À peu près édifiés sur les notions de la matière et de la forme, nous n’avons plus qu’à revenir à la théorie des causes et à considérer la matière et la forme dans leur rôle de causes, et cela tout d’abord en tant qu’elles sont causes sous leur dénomination propre et expresse de cause matérielle et de cause formelle[2]. La forme est cause, cela va sans dire, dans les choses abstraites avant tout. Dans les choses immobiles, c’est-à-dire mathématiques, nous dit Aristote, le pourquoi se ramène enfin à la quiddité et à la définition qui l’exprime ; on trouve en dernière analyse le pourquoi de telle propriété d’une figure dans la définition du droit ou du commensurable par exemple[3]. Mais il ne faudrait pas croire que la cause formelle, proprement et expressément dite, n’ait pas son rôle en physique. D’abord il y a, parmi les sciences physiques, des sciences qui se constituent au moyen de l’introduction d’une donnée concrète au milieu de relations mathématiques[4] : telles l’astronomie, l’optique, l’acoustique ou, comme dit Aristote, l’harmonique. L’exemple d’une explication par la cause formelle, qui se présente le premier à la pensée d’Aristote au chapitre 3 du IIe livre de la Physique, est justement emprunté à l’harmonique : l’octave s’explique par sa cause tonnelle, à savoir le rapport de 2 à 1. Mais, jusque dans les sciences les plus franchement physiques, la cause formelle, et cela sous son nom propre, a sa place. Il n’y a pas de doute que les définitions des éléments en physique, de

  1. Outre le passage si connu du De an. II, 1, 412 a, 10 (τὸ δ’ εἶδος ἐντελέχεια, καὶ τοῦτο διχῶς, τὸ μὲν ὡς ἐπιστήμη, τὸ δ’ ὡς τὸ θεωρεῖν), voir Bonitz, Ind. 254 a, 14).

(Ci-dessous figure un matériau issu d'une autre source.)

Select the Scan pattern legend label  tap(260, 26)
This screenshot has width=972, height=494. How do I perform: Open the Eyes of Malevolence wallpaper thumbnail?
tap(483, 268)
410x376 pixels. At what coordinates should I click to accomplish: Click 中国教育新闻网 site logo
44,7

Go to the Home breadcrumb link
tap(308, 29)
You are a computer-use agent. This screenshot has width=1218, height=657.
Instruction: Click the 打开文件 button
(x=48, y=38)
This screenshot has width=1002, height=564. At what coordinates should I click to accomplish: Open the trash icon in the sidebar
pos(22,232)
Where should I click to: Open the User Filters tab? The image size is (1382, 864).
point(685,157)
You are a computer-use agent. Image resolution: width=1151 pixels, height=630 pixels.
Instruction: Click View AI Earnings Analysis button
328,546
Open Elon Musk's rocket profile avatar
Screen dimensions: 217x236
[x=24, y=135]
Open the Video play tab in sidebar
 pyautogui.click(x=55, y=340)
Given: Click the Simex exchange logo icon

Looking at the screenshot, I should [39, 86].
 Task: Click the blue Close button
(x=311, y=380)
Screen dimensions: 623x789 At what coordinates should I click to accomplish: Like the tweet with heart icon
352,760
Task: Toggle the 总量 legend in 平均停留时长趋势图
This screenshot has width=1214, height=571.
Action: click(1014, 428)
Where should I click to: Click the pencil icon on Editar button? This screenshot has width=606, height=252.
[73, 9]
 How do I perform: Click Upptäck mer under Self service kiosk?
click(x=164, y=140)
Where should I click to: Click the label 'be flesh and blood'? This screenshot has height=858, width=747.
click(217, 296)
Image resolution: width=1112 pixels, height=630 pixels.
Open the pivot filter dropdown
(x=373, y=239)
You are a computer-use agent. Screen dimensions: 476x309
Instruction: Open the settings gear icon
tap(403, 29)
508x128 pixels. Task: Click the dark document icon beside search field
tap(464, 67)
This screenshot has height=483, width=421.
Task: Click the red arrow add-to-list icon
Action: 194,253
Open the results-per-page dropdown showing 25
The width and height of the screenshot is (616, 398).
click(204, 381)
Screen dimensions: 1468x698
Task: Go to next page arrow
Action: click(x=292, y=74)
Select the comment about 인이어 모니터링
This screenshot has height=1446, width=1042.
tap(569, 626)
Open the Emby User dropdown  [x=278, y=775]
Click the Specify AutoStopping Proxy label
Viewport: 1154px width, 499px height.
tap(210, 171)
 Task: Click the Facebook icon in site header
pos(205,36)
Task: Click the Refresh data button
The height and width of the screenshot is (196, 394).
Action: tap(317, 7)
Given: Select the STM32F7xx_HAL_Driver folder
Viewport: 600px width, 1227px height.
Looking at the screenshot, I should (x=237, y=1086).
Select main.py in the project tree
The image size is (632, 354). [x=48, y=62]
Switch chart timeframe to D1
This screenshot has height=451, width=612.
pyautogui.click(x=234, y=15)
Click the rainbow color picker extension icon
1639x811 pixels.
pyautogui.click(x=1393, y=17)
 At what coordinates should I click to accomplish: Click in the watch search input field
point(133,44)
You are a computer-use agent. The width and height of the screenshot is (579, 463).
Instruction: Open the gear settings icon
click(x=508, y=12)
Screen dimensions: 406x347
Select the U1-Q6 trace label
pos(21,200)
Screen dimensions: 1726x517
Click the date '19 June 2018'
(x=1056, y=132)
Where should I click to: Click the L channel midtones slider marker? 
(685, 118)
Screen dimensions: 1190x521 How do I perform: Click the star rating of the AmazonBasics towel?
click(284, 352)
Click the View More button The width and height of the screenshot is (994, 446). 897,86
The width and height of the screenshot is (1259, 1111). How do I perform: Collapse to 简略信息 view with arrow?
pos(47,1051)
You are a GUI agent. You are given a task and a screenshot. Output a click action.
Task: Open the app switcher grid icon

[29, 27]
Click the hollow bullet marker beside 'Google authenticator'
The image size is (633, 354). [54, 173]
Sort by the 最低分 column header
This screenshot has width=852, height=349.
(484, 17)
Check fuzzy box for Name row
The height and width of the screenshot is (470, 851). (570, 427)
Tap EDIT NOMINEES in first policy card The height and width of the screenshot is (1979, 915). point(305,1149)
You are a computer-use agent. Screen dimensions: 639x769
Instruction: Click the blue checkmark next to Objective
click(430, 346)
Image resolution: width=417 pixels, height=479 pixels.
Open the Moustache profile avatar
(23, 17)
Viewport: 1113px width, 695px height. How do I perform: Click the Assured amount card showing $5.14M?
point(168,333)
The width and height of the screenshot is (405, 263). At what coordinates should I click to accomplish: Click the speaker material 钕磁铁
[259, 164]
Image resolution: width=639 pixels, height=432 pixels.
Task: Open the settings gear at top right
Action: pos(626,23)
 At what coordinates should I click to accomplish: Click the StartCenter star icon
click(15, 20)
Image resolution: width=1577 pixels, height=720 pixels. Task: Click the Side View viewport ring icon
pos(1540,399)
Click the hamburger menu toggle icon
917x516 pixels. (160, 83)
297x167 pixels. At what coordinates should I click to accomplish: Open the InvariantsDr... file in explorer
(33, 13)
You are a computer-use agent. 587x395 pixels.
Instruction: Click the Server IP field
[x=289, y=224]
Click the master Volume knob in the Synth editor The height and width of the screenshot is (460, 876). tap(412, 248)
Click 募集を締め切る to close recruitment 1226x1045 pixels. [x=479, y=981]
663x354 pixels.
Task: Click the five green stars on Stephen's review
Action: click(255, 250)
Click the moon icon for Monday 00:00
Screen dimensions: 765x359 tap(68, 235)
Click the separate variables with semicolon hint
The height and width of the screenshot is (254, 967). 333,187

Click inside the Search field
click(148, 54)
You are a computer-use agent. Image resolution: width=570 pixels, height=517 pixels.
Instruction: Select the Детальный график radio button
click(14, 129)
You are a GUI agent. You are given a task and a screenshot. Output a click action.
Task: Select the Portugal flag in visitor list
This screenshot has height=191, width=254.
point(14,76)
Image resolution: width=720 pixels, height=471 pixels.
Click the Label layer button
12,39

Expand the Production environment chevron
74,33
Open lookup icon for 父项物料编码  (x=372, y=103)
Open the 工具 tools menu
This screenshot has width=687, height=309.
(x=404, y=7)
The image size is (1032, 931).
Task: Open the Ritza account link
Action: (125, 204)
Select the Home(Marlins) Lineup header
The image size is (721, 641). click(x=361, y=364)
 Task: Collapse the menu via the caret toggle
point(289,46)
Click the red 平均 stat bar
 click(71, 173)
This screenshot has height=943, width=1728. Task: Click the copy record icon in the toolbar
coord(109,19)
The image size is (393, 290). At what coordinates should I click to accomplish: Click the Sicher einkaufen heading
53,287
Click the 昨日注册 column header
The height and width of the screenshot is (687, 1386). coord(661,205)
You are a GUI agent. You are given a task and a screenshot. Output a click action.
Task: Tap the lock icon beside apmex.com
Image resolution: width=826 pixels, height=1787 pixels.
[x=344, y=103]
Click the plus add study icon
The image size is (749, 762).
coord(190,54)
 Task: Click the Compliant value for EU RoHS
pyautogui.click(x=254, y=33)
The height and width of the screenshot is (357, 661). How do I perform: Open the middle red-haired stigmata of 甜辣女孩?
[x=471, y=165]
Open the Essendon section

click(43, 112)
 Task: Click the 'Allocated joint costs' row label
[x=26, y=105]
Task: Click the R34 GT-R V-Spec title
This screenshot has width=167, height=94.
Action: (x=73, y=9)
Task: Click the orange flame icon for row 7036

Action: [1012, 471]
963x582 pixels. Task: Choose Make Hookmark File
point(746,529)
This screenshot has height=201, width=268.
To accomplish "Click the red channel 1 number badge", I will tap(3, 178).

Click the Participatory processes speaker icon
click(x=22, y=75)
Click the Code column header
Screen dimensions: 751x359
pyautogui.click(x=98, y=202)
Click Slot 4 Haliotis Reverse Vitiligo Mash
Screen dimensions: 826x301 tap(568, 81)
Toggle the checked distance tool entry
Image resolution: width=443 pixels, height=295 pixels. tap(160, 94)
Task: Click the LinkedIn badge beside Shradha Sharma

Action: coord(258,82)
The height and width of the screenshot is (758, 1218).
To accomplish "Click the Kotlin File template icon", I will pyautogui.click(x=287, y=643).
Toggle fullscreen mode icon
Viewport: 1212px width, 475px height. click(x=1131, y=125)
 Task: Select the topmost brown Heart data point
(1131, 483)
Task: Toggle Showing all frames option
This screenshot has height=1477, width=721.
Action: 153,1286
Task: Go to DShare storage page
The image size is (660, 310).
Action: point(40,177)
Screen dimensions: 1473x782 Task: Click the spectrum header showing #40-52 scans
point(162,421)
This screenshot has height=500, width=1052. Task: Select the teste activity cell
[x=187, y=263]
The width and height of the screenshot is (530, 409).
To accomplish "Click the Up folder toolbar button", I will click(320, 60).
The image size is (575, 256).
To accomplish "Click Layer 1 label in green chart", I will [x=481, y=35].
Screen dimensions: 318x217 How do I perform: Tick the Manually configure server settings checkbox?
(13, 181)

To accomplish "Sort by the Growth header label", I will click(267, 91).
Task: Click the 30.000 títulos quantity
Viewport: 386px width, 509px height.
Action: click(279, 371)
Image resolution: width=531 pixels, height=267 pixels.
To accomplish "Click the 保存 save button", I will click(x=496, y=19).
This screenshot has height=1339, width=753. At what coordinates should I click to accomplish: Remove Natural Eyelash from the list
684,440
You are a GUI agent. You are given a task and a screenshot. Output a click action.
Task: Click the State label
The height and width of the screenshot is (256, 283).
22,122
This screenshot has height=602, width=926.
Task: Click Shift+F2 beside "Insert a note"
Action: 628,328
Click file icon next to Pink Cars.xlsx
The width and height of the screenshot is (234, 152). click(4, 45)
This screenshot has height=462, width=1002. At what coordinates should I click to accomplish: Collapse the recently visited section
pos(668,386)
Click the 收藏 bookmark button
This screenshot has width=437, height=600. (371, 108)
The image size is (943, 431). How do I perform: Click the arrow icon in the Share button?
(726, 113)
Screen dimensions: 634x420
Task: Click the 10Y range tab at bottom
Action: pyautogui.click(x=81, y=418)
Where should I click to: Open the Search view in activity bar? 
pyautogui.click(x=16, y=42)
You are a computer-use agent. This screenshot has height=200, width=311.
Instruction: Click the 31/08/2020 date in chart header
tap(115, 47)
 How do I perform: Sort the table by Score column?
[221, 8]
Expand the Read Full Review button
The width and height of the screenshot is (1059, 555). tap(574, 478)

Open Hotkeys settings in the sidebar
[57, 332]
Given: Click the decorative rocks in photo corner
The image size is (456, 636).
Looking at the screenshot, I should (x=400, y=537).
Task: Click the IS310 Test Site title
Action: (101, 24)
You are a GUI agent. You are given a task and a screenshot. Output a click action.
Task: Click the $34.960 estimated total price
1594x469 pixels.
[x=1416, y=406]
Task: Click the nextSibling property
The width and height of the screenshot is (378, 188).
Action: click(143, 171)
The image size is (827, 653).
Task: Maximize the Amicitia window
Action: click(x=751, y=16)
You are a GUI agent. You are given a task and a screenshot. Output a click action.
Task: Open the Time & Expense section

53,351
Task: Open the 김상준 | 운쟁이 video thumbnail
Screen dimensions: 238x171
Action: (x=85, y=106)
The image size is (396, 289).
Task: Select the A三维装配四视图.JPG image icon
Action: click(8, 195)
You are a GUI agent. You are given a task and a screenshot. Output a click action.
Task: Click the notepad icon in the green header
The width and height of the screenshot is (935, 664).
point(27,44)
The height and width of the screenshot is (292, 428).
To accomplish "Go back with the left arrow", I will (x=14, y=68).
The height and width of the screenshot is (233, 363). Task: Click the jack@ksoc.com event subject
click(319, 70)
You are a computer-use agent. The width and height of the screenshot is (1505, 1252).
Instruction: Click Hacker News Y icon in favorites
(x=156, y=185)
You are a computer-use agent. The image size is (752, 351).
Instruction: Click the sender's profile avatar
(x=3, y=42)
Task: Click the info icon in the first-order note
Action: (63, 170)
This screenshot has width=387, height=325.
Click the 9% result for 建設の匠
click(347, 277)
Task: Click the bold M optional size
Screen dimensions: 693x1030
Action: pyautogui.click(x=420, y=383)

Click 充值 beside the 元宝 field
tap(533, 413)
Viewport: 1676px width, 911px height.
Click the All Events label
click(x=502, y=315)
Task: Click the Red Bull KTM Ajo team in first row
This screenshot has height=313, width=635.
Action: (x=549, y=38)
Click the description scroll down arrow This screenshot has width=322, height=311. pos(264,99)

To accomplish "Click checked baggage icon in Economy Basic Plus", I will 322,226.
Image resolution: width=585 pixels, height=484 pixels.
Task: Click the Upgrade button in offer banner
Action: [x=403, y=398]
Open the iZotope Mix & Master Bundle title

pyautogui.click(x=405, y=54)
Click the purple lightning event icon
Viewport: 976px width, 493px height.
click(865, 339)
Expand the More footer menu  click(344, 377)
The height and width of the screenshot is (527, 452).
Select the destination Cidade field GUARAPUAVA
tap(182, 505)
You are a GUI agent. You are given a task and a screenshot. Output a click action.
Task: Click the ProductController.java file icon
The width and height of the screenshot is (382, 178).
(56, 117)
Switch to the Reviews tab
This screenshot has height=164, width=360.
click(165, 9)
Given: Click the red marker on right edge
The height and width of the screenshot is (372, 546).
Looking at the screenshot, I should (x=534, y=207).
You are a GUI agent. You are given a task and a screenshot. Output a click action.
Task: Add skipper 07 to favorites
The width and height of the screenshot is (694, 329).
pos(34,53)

  2. Voir surtout Phys. II, 3 et Métaph. Α, 3 déb. et Δ, 2 ; il y a d’ailleurs presque toujours identité littérale entre ce dernier texte et celui de la Physique.
  3. Phys. II, 7, 198 a, 16 : ἢ γὰρ εἰς τὸ τί ἐστιν ἀνάγεται τὸ διὰ τί ἔσχατον ἐν τοῖς ἀκινήτοις, οἷον ἐν τοῖς μαθήμασιν (εἰς ὁρισμὸν γὰρ τοῦ εὐθέος ἢ συμμέτρου ἢ ἄλλου τινὸς ἀνάγεται ἔσχατον),…
  4. An. post. I, 27 ; 7, 75 b, 12-17 ; Phys. II déb. à 194 a, 12.